Directed by Sabaah Folayan & Damon Davis
The police murder of Michael Brown rocked the town of Ferguson, Missouri – and the nation. This incendiary and totally-biased documentary does more than tell you the story. It puts you on the ground with the people that marched, protested, and rioted as their city became a symbol of all that’s wrong with America.
Let me make myself clear: My sympathies are entirely with the people of Ferguson, and my contempt goes to the police department that made their lives a living hell for years. I give this film an A- because it’s a well-made and powerful work of activist cinema. I doubt I’d give such a good grade to the Fox News version. But as my review of Where to Invade Next proves, I can pan a documentary that preaches what I believe.
Whose Streets deserves no such panning. It puts you on the ground with the shocked community.
Brown’s body lay on the street for hours before police called an ambulance. Protests built quickly in this predominantly black town with a predominantly white government and police force. Then the protests turned into riots. When a grand jury refused to indict the killer – under very suspicious circumstances – more riots broke out. The city became a warzone.
Smartphones and social media have changed the nature of street action. The images of protests, civil disobedience (primarily blocking freeways), and riots were largely captured from the people in them. The sense of being in the middle of everything is palpable. Yes, there’s footage from TV newscasts, but they’re never as powerful as the events captured by the participants.
Whose Streets doesn’t have a conventional narration, but it has many people telling their stories in interviews shot by the filmmakers. Brittany Ferrell, a single mother and a nursing student, catches your eye first in a line of protesters, more determined and charismatic than the rest. A lesbian, she takes time out from protest to marry another woman.
Most people of good will can support the protests and civil disobedience, but it’s much harder to condone riots. One woman interviewed does just that, calling it non-violent so long as no one was physically hurt. Others condemn it, but understand why it happened.
The film takes the protesters’ side at all times, even to the point of losing accuracy. For instance, you’d never know from the film that Brown might not have raised his hands in surrender.
But even with his hands down, there’s no reason to fire 12 bullets into an unarmed man standing a considerable distance from you.
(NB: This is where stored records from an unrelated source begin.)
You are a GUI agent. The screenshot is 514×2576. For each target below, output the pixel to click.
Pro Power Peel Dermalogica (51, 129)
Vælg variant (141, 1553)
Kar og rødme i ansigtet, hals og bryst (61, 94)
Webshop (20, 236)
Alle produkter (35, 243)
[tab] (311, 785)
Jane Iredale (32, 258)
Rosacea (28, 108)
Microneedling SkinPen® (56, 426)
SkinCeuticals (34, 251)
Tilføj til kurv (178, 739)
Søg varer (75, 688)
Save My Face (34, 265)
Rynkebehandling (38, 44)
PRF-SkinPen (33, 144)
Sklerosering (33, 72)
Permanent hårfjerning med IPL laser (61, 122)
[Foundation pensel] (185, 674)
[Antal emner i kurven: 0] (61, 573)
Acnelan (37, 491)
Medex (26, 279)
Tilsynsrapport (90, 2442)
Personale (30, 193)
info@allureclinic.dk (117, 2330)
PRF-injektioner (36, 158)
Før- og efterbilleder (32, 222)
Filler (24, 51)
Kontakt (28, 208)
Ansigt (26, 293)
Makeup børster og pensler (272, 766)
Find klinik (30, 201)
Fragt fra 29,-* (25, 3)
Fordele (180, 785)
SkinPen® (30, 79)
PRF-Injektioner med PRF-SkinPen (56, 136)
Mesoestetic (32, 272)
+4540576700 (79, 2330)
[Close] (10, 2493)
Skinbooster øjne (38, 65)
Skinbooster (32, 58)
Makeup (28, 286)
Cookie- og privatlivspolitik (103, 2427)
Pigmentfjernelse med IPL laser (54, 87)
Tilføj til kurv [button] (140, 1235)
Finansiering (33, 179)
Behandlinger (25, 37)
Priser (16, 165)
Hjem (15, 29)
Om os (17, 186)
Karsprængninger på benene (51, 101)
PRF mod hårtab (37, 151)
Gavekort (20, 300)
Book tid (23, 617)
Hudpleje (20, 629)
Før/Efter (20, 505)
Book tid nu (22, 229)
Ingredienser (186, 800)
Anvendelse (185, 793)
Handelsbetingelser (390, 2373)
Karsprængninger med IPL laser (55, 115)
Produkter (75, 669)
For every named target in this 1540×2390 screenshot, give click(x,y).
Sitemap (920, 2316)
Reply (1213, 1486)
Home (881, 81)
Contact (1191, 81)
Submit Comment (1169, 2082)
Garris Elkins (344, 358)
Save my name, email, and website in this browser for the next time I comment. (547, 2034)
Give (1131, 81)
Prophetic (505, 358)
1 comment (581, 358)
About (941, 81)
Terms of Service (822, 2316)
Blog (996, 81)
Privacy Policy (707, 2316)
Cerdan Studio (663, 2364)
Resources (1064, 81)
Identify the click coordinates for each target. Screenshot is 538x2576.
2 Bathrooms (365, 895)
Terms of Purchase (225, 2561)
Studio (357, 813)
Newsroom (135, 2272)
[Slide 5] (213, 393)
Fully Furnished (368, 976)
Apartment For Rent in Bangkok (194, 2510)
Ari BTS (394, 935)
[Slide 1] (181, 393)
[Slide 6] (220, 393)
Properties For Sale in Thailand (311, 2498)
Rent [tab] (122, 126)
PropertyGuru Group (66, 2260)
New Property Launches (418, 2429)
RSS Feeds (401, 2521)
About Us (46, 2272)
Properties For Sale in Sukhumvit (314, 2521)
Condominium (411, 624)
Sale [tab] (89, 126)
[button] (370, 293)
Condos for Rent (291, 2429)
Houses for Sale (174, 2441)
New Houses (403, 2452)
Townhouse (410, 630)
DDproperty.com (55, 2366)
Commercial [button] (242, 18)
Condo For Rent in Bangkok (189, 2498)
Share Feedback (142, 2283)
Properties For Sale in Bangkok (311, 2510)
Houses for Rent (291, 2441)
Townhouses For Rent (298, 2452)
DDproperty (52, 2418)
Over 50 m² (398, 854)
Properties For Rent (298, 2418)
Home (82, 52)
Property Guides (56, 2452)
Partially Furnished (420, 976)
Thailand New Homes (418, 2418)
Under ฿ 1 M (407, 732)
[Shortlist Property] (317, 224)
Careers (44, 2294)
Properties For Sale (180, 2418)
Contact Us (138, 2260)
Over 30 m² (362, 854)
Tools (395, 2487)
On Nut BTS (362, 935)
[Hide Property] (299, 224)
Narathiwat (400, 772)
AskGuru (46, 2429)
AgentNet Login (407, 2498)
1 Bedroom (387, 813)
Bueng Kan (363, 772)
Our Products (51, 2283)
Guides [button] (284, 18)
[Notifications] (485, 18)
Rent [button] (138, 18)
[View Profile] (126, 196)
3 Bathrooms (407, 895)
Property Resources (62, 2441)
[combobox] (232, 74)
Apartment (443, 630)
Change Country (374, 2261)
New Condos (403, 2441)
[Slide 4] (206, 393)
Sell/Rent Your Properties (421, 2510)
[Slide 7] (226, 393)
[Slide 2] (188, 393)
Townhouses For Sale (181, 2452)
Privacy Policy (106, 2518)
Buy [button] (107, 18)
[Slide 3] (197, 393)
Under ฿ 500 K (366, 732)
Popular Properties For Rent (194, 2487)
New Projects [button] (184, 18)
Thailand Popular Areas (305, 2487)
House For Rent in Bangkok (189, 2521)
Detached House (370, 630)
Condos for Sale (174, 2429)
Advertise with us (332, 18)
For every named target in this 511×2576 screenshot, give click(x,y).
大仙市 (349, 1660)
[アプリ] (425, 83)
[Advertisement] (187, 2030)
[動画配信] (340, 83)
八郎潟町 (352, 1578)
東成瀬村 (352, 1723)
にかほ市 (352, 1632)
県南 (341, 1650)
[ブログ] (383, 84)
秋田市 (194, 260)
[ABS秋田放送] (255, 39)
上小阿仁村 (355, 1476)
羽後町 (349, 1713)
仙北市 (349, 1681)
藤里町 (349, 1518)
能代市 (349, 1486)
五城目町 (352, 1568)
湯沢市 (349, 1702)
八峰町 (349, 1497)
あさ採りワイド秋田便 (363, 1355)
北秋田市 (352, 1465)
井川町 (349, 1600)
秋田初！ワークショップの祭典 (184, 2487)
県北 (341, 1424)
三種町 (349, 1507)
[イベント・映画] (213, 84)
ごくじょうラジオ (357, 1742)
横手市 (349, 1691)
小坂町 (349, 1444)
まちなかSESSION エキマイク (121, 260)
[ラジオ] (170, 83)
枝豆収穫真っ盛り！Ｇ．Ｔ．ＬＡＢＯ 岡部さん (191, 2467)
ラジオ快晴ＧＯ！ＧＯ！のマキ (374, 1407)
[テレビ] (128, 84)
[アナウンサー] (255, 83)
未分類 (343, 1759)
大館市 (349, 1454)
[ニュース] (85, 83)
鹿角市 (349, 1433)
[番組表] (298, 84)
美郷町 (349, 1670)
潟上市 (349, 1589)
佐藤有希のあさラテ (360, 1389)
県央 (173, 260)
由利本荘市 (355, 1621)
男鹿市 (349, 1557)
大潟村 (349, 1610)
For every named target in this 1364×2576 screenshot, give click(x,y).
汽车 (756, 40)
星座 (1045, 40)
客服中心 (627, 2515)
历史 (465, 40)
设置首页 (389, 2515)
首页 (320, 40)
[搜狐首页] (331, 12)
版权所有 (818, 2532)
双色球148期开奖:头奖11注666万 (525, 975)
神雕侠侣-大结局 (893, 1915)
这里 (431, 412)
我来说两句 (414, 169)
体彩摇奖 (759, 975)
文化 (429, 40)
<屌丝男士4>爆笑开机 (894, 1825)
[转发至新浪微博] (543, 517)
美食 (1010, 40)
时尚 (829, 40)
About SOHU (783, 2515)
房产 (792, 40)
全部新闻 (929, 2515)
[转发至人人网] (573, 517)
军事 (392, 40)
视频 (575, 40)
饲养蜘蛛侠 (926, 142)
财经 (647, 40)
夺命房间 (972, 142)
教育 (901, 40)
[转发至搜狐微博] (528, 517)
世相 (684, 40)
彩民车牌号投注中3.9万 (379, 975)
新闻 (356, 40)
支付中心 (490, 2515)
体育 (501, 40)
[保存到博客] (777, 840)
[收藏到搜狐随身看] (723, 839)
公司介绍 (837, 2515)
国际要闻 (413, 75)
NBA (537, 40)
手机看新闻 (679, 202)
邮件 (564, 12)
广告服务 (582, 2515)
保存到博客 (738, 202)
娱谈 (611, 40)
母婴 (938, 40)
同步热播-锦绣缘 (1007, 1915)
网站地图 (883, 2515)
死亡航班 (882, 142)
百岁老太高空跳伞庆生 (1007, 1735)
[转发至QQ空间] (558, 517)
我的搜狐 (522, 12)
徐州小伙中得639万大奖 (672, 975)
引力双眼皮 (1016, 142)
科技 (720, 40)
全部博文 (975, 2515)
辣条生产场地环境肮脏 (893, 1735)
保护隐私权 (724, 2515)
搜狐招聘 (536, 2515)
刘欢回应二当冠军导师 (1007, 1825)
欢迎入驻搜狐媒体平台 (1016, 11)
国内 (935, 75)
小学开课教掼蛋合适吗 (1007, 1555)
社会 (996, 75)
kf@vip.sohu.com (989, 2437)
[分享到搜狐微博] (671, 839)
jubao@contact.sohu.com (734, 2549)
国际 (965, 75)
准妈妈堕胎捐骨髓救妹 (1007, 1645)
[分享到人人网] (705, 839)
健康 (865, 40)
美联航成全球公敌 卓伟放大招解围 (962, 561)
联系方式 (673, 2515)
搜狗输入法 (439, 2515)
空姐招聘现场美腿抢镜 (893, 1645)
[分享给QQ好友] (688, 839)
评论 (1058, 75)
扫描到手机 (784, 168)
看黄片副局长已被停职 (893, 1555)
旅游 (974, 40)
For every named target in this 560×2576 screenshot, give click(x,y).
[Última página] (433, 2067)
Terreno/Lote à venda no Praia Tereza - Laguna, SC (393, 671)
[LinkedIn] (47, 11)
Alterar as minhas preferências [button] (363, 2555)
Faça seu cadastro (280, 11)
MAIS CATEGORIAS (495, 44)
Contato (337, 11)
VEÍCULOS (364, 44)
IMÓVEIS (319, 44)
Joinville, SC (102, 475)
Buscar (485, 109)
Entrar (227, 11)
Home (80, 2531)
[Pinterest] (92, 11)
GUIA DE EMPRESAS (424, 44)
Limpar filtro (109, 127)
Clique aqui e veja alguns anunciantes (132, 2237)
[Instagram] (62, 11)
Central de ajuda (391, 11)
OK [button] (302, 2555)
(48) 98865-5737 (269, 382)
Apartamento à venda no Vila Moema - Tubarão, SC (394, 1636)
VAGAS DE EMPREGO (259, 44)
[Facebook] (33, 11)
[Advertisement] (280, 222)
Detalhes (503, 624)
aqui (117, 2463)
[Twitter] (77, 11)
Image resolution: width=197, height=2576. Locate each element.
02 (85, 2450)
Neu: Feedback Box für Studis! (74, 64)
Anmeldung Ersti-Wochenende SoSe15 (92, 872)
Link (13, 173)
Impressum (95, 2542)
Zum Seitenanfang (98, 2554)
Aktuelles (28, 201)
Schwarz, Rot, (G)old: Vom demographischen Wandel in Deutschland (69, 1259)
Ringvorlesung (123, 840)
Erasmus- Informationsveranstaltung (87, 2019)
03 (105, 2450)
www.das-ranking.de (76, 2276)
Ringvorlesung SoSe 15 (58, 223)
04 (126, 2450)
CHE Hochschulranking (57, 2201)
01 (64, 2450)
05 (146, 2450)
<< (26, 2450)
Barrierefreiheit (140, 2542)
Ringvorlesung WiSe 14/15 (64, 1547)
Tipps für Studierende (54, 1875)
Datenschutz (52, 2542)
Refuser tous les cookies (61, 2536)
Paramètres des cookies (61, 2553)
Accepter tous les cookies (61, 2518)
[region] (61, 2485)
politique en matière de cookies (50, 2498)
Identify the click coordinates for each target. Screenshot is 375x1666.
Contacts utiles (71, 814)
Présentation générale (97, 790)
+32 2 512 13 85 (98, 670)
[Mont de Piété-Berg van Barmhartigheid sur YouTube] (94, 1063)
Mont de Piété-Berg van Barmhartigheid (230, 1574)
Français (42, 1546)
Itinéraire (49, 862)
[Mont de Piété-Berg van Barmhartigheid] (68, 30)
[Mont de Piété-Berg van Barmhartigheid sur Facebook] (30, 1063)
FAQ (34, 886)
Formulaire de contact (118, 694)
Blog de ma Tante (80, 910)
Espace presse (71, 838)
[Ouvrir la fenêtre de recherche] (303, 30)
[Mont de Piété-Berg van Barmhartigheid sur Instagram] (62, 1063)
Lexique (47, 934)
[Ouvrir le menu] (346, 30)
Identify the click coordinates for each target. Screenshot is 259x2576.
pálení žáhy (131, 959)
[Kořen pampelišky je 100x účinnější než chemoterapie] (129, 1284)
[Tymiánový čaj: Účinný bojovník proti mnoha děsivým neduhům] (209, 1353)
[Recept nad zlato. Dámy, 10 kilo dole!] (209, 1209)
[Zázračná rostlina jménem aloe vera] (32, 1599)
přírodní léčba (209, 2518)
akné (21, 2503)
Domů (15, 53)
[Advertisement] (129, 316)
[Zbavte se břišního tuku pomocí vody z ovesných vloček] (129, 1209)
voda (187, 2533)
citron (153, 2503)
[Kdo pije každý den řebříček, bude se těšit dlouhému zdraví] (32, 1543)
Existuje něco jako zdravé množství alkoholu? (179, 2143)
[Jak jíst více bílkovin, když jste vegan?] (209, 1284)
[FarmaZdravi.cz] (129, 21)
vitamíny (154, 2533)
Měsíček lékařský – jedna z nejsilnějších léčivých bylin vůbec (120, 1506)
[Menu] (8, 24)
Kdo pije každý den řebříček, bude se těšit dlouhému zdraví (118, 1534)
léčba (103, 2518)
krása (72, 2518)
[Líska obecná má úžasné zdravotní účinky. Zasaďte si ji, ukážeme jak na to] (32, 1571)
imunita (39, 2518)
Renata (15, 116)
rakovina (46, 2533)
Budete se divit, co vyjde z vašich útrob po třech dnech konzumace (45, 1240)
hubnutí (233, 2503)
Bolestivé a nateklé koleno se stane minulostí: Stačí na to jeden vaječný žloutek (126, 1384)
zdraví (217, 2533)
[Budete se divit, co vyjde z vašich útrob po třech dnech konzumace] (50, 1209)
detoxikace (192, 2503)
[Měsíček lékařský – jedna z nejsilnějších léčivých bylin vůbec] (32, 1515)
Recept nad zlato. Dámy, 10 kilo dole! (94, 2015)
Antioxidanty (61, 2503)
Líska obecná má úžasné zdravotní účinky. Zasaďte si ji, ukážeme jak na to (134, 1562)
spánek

There’s no question that the Ferguson police force was rife with racism (and probably still is). Darren Wilson, the officer who fired all those bullets, justified his actions (in a TV news interview shown in the film) by claiming that Brown had “demon eyes.” I doubt he would have said that about a white man. Other cops, and politicians, proudly wore Darren Wilson bracelets.
Whose Streets doesn’t go into too much detail about the situation. It doesn’t explain how a town can have a black majority but a white – and actively racist – government. But it helps you feel what it’s like to live in a community where the police see you as the enemy, and you just can’t take it anymore.